Virgil 'Anxiety' Sanders. What is there to say about him? Other than being the one who controls our host's flight or fight reflexes, he also manages the negative emotions alongside Patton. He is very blunt about his word choices or actions. He would rather stick to being in reality than in fantasy. At first, I thought he was very interesting when we first met. I didn't necessarily dislike but, he was good company to have around. I heard many stories from Deceit about how evil and dark he used to be. Which confuses me. How can someone that dark turn good all of sudden? Deceit always gave me that same clue when I asked for a reason. 'When he first noticed the Light Sides, someone in the group didn't change him. He didn't want to be with that side forever'. I always wonder who that side that made Virgil change his ways. That made him want to be good. As his best friend, I did try to ask him but, he always ignores the question and moves on. He is friendly to me and doesn't mind that I can't understand emotions very well. He is very protective of me. Now, he is much more protective of me than before. Virgil now holds me close if needed whenever Creativity is around. It's as if Roman will do something bad to me. Which I know won't happen so, why does Anxiety do it?
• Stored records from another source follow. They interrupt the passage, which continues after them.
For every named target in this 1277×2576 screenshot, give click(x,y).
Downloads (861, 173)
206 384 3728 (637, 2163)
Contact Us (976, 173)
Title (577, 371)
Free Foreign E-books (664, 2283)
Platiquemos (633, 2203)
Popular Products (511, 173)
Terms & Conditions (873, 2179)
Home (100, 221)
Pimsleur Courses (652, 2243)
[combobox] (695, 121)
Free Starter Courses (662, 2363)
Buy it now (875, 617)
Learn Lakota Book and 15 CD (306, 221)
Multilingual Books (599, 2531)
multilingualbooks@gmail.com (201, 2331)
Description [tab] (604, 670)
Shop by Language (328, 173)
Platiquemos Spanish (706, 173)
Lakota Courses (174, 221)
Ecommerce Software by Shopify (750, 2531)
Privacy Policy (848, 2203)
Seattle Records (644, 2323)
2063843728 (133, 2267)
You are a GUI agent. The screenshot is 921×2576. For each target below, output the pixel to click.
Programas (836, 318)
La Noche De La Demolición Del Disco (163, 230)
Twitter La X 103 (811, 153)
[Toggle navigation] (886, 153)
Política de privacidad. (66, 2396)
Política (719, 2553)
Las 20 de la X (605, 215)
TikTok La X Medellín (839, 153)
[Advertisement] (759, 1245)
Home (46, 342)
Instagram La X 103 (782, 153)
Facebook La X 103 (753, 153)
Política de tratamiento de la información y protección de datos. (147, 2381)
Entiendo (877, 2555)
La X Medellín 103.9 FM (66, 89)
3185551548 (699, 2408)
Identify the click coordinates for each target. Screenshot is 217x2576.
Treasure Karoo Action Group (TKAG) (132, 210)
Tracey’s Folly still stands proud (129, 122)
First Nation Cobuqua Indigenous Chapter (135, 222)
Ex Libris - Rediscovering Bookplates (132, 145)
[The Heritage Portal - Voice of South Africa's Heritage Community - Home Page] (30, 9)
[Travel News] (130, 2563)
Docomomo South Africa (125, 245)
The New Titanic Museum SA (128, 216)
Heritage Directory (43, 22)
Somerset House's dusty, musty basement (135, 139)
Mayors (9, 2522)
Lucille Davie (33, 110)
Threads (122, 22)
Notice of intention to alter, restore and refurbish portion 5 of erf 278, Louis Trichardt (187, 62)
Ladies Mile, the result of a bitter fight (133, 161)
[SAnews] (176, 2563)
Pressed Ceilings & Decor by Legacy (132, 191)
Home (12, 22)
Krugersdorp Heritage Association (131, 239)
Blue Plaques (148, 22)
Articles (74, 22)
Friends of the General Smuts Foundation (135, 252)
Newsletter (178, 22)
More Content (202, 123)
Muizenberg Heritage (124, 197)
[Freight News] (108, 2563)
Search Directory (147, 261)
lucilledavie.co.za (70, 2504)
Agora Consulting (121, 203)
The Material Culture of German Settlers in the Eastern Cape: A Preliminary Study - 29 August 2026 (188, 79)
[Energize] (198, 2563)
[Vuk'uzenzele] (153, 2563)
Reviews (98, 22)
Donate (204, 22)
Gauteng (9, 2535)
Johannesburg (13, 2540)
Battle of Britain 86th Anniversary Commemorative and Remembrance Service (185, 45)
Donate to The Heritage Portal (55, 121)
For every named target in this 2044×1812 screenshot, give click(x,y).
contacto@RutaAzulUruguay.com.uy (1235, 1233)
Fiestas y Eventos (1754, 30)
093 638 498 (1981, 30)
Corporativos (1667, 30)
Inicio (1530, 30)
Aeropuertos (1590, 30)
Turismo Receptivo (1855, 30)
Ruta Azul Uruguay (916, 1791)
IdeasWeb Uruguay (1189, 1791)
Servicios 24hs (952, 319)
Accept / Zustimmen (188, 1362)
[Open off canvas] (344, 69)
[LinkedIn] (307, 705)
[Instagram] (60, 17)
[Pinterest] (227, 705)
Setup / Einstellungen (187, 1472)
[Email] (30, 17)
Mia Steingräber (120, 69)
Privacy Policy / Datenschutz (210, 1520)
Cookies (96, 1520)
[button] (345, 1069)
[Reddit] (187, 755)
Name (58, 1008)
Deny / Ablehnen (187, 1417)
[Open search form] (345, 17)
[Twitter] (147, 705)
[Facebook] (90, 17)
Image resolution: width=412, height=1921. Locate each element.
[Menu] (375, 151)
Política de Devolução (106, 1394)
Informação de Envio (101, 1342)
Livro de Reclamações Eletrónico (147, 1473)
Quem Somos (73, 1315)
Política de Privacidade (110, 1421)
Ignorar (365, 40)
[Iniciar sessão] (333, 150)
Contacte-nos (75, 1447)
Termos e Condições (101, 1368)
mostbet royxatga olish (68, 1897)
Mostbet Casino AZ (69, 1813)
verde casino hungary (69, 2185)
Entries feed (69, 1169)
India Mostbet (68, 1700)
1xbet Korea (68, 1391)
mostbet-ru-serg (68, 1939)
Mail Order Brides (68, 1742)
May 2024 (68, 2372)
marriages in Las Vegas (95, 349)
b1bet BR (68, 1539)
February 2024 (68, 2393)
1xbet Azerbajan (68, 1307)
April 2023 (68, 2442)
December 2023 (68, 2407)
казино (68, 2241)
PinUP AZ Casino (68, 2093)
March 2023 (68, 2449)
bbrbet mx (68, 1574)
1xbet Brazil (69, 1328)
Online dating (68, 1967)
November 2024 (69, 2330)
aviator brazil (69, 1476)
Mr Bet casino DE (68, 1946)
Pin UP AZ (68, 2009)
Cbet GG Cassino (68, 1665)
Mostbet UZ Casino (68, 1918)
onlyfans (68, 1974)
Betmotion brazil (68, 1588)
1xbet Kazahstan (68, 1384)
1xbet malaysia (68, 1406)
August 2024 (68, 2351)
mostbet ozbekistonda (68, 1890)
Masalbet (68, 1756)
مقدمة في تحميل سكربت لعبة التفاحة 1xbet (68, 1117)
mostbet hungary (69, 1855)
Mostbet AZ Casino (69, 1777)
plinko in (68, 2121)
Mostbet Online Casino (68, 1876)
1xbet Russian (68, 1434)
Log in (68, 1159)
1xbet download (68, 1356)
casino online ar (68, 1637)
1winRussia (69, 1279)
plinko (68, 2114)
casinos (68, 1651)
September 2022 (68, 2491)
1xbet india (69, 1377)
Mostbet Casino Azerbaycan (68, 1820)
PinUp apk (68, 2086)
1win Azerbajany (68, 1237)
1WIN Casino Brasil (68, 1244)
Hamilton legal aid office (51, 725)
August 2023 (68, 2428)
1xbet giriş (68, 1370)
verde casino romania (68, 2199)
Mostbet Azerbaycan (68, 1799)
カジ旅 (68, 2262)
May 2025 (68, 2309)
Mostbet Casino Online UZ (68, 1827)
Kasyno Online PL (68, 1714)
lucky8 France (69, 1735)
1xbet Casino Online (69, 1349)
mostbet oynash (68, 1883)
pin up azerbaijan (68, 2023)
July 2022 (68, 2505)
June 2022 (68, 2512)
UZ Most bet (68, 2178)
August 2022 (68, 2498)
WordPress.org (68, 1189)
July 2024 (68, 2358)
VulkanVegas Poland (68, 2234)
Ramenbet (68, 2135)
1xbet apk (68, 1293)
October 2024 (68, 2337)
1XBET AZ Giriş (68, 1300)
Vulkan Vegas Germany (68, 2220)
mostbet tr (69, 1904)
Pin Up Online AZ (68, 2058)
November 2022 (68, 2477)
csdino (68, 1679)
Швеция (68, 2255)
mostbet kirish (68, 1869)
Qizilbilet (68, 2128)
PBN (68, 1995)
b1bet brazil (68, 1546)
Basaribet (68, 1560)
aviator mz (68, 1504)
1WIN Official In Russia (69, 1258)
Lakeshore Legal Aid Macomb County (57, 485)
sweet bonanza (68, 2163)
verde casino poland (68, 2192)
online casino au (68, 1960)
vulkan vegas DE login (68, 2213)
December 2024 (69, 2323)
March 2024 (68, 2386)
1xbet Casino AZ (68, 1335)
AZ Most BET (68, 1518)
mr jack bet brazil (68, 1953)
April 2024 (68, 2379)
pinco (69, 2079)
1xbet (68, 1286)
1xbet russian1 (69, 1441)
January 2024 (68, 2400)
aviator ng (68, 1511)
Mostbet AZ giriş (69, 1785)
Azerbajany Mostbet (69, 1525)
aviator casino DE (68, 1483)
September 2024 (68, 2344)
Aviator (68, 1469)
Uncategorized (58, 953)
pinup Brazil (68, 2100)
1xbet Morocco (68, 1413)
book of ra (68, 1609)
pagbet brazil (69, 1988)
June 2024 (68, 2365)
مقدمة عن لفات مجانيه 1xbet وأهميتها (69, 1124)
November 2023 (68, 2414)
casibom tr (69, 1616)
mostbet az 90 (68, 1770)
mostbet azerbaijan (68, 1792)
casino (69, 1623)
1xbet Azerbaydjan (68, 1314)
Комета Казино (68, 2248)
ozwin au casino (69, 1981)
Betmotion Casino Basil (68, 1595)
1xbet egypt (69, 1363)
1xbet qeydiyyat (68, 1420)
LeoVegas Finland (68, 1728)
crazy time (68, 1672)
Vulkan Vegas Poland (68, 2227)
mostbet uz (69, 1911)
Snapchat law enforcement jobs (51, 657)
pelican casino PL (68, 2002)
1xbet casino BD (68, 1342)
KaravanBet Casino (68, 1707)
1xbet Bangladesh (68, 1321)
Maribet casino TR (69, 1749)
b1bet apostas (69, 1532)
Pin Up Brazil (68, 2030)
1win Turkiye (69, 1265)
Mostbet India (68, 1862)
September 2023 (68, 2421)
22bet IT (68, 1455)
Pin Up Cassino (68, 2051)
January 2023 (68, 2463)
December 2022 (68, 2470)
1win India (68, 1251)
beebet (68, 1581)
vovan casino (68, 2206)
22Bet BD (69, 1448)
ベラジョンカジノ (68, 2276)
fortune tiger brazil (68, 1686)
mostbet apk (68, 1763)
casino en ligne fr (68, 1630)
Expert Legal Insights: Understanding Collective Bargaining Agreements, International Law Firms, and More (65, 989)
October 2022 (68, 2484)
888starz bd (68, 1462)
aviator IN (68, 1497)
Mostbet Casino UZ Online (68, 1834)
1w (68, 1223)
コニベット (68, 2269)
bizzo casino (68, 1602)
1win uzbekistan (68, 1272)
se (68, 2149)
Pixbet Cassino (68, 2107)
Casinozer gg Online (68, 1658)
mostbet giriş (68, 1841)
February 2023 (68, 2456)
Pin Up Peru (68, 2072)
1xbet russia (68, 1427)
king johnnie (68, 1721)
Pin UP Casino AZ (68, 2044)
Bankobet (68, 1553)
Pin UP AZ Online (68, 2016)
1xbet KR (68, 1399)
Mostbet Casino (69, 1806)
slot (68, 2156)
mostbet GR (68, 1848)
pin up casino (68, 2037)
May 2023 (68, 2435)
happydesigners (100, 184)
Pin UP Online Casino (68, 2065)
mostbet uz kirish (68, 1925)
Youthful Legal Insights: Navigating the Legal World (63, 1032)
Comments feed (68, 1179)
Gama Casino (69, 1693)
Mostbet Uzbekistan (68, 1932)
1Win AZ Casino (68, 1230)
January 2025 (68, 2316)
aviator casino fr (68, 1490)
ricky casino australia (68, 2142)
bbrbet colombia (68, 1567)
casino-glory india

Roman 'Creativity' Sanders. He is in charge of Thomas' fantasies, his ideas, and everything else that requires him to use his creative side. Creativity is in charge of the Imagination as Prince Roman who defeats the Dragon Witch on occasions. He is very helpful toward his citizens and tries to complete any task given to him. I suppose it's his way of making up for his actions after what he did to Emile and Remy. Honestly, I feel bad for them but, I worry that Roman will hurt himself so bad that Thomas will be affected by it. I don't want the prince to get hurt easily. He is very kind towards me even though, he gives me insulting nicknames. Even though, he teases my height he makes up for it by helping me reach things I can not reach. He sometimes takes me to the Imagination to explore its beauty. Roman makes sure I don't get hurt yet, he doesn't worry for himself. He worries for others but, not himself.  He wants to make sure I am happy, safe, and giving my attention to him. But, lately, he has been very possessive of me. He does let me talk to the others but, he always glares at men in the Imagination who give me looks. It's like he is making sure I don't fall for someone else. But, why?

Both boys confuse me. Why do they act the way they do? Why are they angry at one another? Do they always get mad at each other because of me? Am I the reason? No, they are having romance problems. But, why do they always include me?